More than happy to discuss it with him.
FWIW I'm occasionally called on as an expert witness, plus I also submit the odd technical paper on new and pending motor vehicle regulations. It has been my experience that the "enforcers" simply enforce what they have been trained to based on the interpretation of the regulations by their superiors and sometimes that interpretation, when tested, is legally incorrect. Albeit not that often, they are pretty good at their job, which you would expect as they do it every day. But occasionally they look at one reg and apply that in all circumstances when there are other regs that they should also consider.

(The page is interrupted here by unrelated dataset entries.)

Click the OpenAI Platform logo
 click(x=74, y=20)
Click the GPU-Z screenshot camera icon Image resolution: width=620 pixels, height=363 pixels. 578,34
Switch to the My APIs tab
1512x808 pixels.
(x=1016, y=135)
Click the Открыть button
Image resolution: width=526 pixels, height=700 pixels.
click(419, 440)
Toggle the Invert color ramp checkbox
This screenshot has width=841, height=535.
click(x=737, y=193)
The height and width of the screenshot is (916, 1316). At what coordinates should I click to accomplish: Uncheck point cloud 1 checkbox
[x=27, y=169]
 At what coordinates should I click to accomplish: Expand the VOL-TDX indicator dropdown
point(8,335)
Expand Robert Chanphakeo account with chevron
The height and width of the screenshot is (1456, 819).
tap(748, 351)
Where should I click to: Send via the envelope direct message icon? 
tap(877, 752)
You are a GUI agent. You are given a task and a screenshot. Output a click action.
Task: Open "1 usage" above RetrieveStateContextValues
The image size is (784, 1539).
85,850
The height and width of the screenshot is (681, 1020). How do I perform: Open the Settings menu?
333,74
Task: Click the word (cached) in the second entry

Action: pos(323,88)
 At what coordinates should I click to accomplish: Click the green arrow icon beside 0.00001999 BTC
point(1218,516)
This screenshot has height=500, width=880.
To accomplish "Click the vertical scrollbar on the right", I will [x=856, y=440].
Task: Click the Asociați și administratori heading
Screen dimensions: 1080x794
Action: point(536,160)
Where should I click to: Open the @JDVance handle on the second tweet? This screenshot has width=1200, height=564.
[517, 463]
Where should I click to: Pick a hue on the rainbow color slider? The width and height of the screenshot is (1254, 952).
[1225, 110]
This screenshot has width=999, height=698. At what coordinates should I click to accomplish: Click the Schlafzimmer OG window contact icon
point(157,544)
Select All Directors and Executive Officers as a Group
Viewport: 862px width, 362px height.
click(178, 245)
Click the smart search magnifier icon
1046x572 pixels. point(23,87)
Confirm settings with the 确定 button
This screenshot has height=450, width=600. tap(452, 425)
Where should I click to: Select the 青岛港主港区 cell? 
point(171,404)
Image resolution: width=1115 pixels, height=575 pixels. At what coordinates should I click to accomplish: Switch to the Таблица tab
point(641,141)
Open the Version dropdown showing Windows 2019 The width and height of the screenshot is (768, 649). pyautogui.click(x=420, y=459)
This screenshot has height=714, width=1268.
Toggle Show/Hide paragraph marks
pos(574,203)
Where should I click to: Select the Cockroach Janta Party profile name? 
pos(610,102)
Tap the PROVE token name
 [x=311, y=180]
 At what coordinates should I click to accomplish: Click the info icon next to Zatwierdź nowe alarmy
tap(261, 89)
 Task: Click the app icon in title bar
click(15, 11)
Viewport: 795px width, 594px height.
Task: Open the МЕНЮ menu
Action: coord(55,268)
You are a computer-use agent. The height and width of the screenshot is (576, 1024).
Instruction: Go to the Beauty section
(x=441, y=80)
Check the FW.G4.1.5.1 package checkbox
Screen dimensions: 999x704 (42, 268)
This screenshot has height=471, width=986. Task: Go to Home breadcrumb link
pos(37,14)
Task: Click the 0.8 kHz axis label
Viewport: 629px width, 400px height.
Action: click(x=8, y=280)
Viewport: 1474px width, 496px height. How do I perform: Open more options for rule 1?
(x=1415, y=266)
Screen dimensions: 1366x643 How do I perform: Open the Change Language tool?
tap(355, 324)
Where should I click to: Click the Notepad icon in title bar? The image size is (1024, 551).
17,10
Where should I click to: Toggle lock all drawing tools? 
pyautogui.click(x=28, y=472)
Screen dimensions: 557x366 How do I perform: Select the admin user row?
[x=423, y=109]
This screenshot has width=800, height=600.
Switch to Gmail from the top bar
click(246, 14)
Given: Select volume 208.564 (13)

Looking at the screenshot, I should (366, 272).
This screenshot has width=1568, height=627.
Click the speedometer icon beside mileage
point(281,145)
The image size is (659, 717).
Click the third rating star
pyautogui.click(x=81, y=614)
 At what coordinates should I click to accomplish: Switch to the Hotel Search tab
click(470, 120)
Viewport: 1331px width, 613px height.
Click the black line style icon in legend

For those that have been following, I still maintain my original position that a 215/45/17 tyre is 100% legal on a Polo Gti. As per 6.1.5 formula Dmax = d + (2H . b) where b = 1.04
Cheers
Gary
Golf Mk7.5 R, Volvo S60 Polestar, Skyline R32GTST
carandimage The place where Off-Topic is On-Topic
I used to think I was anal-retentive until I started getting involved in car forums
When I worked in the tyre industry and Australia actually made tyres 185 and 195 x 14 Goodyear Supersteels came out of the same mould as did a few others. They were close to the same height and width too.
At the multi-brand place I worked at you could line up 10 different brands of a 235/60r14 and they would vary by 30mm in diameter and 40mm in apparent width. A lot of the width difference was due to the shape of the transition profile from tread to sidewall. It was handy if somebody was scraping tyres due to being lowered and too much rim offset as you could plonk some Yokohamas (i think they were the small ones) on it and all the scraping was gone.
That was in the 1980s so i'm sure none of that happens anymore. ;-p
carandimage The place where Off-Topic is On-Topic
I used to think I was anal-retentive until I started getting involved in car forums
On old tyres, worn out but not quite illegal, there can be up to 5% difference in diameter compared to the same brand new tyres, with full tread depth. My Polo on brand new tyres did 100 kph (genuine, via the GPS data logger) at an indicated 105 kph. Over time they wore down and it got up to 109 kph (to do a genuine 100 kph). Put on a new pair of 45 series and it reads 100 kph at a genuine 100 kph. Obviously that will change as they wear, but won't get to the 9 kph difference that the 40 series ended up at.
We also experience diameter growth due to centrifugal force, on the race cars the wheel rpm and GPS speed traces differ at 60 kph to what they do at 270 kph. Plus different tyres grow at different rates, the cross ply tyres was use on the historic F2's grow faster than the radials we use on the F3.
Cheers
Gary
Last edited by Sydneykid; 03-12-2018 at 10:00 AM.